Taking Notes with Iotas

24 October, 2022

One of the growing cottage industries in the software world is note taking applications. Over the last few years, they’ve bloomed like a hundred flowers — on the desktop, on the web, and for mobile devices.

Many of those tools are over engineered, with a large number of moving parts and features that the personal knowledge management crowd has embraced and believe are essential. Many of us, though, don’t need anything remotely that complex. We only need something basic, with which we can quickly jot down short (or not so short) thoughts, ideas, and the like.

Enter Iotas, which lies on the minimalist end of the note taking tool spectrum. It’s a small, simple, and streamlined application for the GNOME desktop. While the developers state that:

It’s fairly early days in development here, so please expect a few rough edges.

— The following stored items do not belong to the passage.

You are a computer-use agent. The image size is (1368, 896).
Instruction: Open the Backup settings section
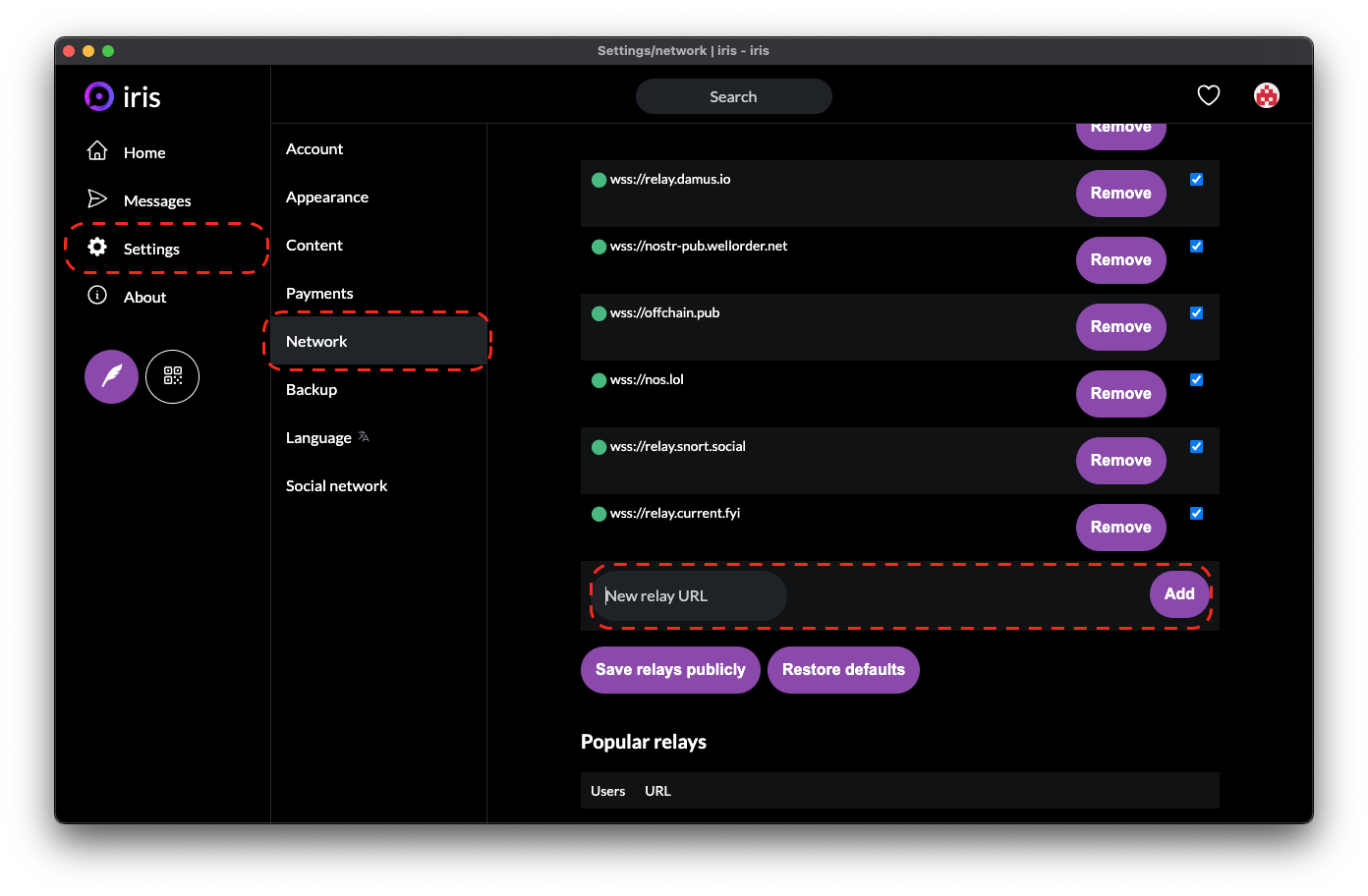(x=312, y=390)
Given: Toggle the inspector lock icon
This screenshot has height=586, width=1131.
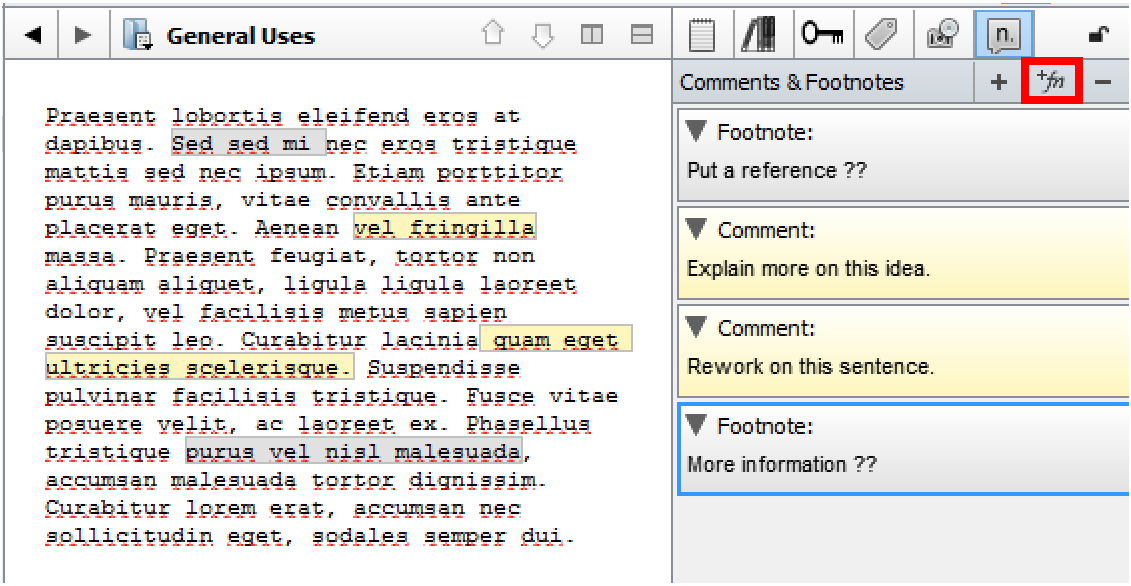Looking at the screenshot, I should click(1098, 36).
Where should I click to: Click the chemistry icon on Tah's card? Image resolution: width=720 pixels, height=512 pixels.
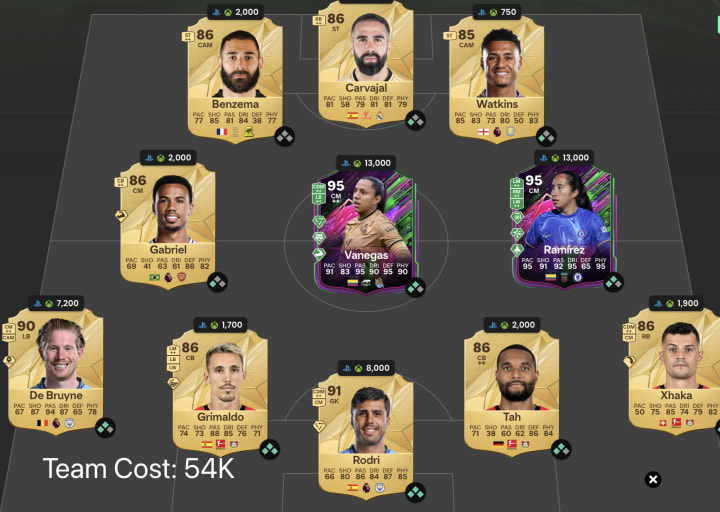point(561,450)
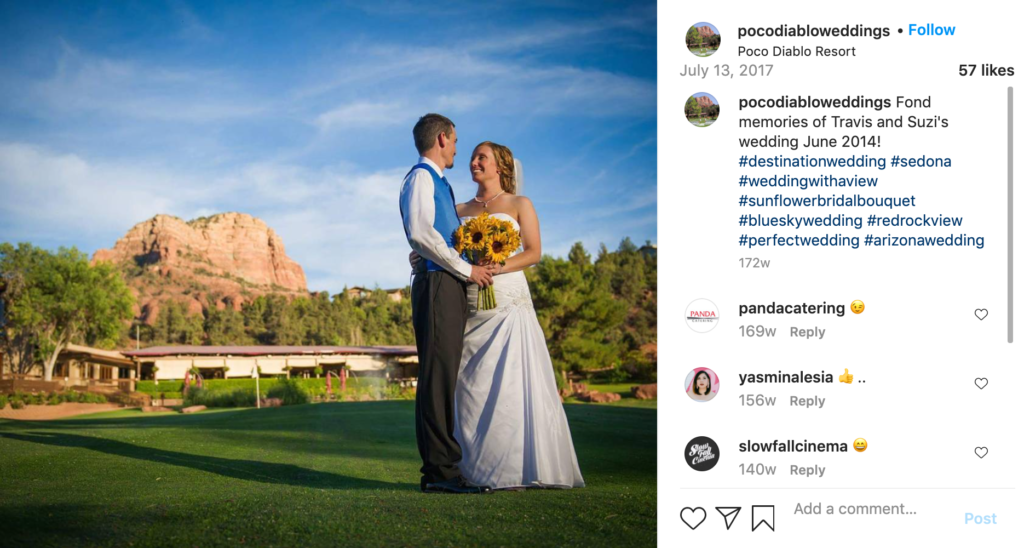Open the pandacatering avatar
Image resolution: width=1024 pixels, height=548 pixels.
[702, 315]
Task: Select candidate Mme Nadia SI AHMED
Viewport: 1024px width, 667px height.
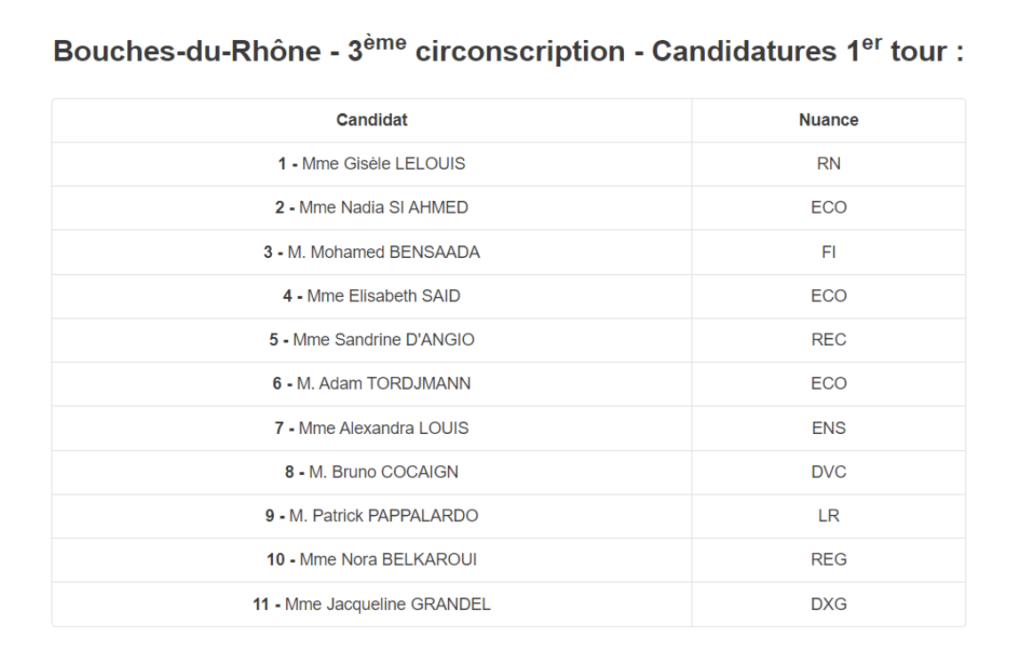Action: (372, 208)
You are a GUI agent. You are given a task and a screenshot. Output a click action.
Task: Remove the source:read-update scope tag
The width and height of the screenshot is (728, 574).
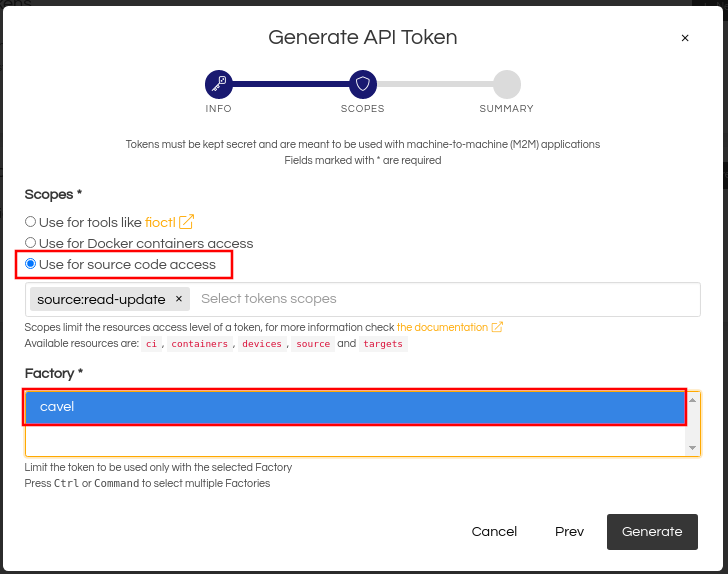[179, 299]
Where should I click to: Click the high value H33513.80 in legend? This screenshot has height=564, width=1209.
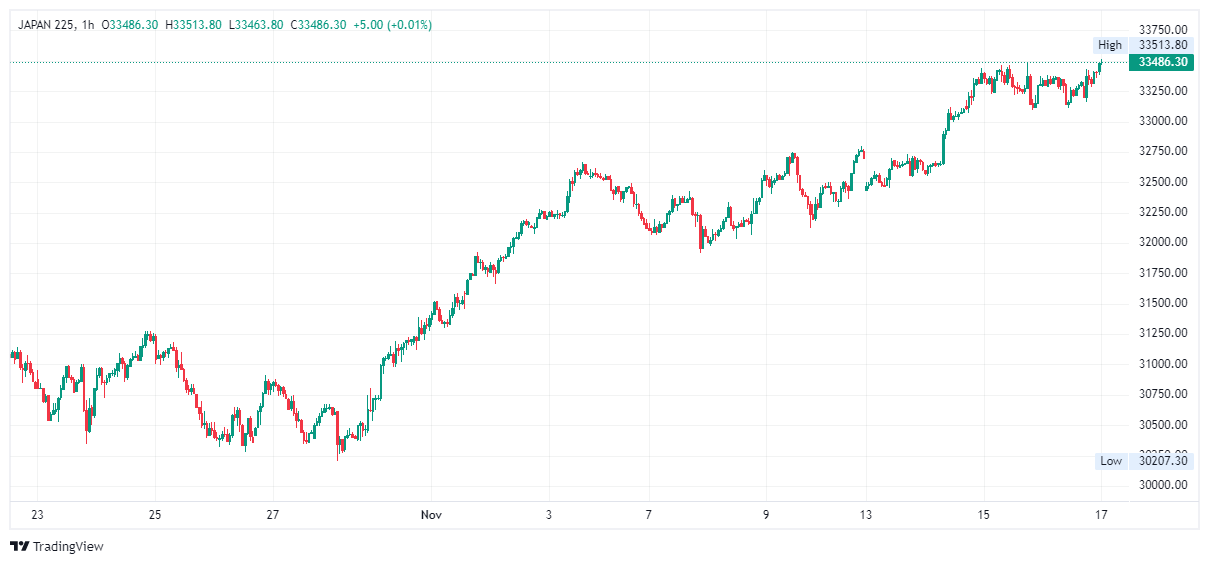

Iotas actually isn’t too bad a tool at the moment, and it has a couple or three interesting features. Let’s take a look at it.

Getting Iotas

Check your distro’s software centre (or equivalent) for the application — it should be there if your distribution’s desktop uses or is derived from GNOME. You can also install Iotas using Flatpak by cracking open a terminal window and typing:

flatpak install flathub org.gnome.gitlab.cheywood.Iotas

Using Iotas

Fire it up. The layout of Iotas is reminiscent of the scratchpad apps that I looked at in a post from 2021, as you can see below:

Iotas, when you first start it

Create a note by clicking the + icon on the header. You get a blank canvas on which to work:

Creating a note in Iotas

You can add Markdown formatting to a note, but there’s no syntax highlighting. When it comes to writing your notes, working with Iotas is a lot like working in a barebones text editor.

Writing a (long) note in Iotas

The first line of a note becomes its title. To change the title, press F2 on your keyboard. Type a new title and then click Apply, as shown below:

Changing the title of a note in Iotas

To save your note, click the left-pointing arrow in the header. You’re returned to the main screen, which becomes a list of notes. You can click a note to edit it. If you need to get rid of a note, right click on it in the notes list and select Delete.

Iotas saves your notes in a SQLite database database in this folder in your /home directory:

.var/app/org.gnome.gitlab.cheywood.Iotas/data/iotas

At least, that’s where it goes on my laptops. At the moment, there’s no way to export your notes. If you want to get one or more of them out of Iotas, you need to edit a note, select all, copy, and paste the text elsewhere.

Organizing Your Notes

Iotas doesn’t offer much (if anything) in the way of organizing your notes. Like popular web application Simplenote, Iotas lists your notes in the order in which they were created — newest notes, or the ones that you most recently updated, appear at the top of the list:

A list of notes in Iotas

Unlike Simplenote, for example, you can’t tag your notes and there’s no way to reorder them. You can, however, right click on a note and choose Add Favourite. This groups important notes at the top of the application window, as shown below:

Marking favourites in Iotas

If you have a lot of notes and need to find a particular one, click the magnifying glass icon in the header and type a word or three to do a search.

Syncing Iotas with Nextcloud Notes

The one feature in Iotas that piqued my interest is its ability to sync with Nextcloud Notes, my preferred note taking tool. And it’s easy to get the two to play nicely together.

Assuming you have an instance of Nextcloud running somewhere, click the gear icon on the right side of the header in Iotas and select Sync with Nextcloud Notes.

Next, click Continue on the dialog box that displays. Type the URL pointing to your instance of Nextcloud in the field on the dialog box, and then click Continue. Your default web browser opens and you can log into Nextcloud to give Iotas access to your notes.

Once that’s done, you can start viewing, editing, and adding to your notes. They’re saved to the Notes folder in the Nextcloud sync directory on your computer and not in the application’s default SQLite database.

Other Features and Functions

Iotas doesn’t have too many of those. You can set it to use light or dark mode, or set Iotas to follow your computer’s settings for that. As you can see from the screen captures in this post (which I took at various times during the day), I chose the latter option.

You can also click the gear icon and select Preferences to:

As with most GNOME applications, you can right click on a word that the spelling checker thinks is incorrect to change it or add it to your personal dictionary.

You can change the size of the font that Iotas uses, but not the font itself. Iotas uses your computer’s default monospace font — on mine, for example, that’s IBM Plex Mono. You can also insert emojis into your notes (if that’s your thing).

Final Thoughts

Iotas is simple. It’s basic. It lacks features the some folk (and not just personal knowledge management adherents) demand or find essential. That’s OK. Iotas isn’t for them.

It is for someone who needs to quickly tap out notes in plain text. That Iotas can sync with Nextcloud Notes is a bonus — it offers a clean interface for writing and reviewing your notes in Nextcloud.

While Iotas is still in its early days, it’s still more than usable. It should be interesting to see how Iotas develops and evolves.